Abstract
High-resolution flow field reconstruction is prevalently recognized as a difficult task in the field of experimental fluid mechanics, since the measured data are usually sparse and incomplete in time and space. Specifically, due to the limitations of experimental equipment or measurement techniques, the expected data cannot be measured in some key areas. In this paper, a practical approach is proposed to reconstruct flow field with imperfect data based on the physics informed neural network (PINN), which integrates those known data with the physical principles. The wake flow past a circular cylinder is taken as the test case. Two kinds of the training set are investigated, one is the velocity data with different sparsity, and the other is the velocity data missing in different regions. To accelerate training convergence, the learning rate schedule is discussed, and the cosine annealing algorithm shows excellent performance. Results reveal that the proposed approach not only can reconstruct the true velocity field with high accuracy, but also can predict the pressure field precisely, even when the data sparsity reaches 1% or the core flow area data are truncated away.
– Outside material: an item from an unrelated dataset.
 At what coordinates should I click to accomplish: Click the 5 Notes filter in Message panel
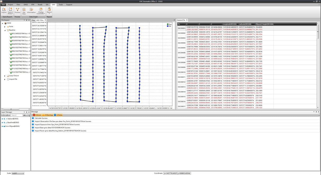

This study provides encouraging insights that the PINN can serve as a promising data assimilation method for experimental fluid mechanics.
摘要
高分辨率流场重构被普遍认为是实验流体力学领域的一项艰巨任务, 因为测量数据在时间和空间上通常是稀疏或不完整的. 具体而言, 由于实验设备或测量技术的限制, 某些关键区域的数据无法测量. 本文提出了一种基于融合物理神经网络(PINN)的不完美数据重建流场的实用方法, 该网络将已知数据与物理原理相结合. 通过圆柱体的尾流作为测试算例. 研究了两种不完美数据训练集, 一种是不同稀疏度的速度数据, 另一种是不同区域缺失的速度数据. 为了加速训练收敛, 本文采用了余弦退火算法以提高PINN的计算效率.计算结果表明, 该方法不仅可以高精度地重建真实的速度场, 而且即使在数据稀疏度达到1%或核心流动区域数据被截断的情况下, 也可以精确地预测压力场. 这项研究提供了令人鼓舞的结论, 即PINN可以作为实验流体力学的有潜力的数据同化方法.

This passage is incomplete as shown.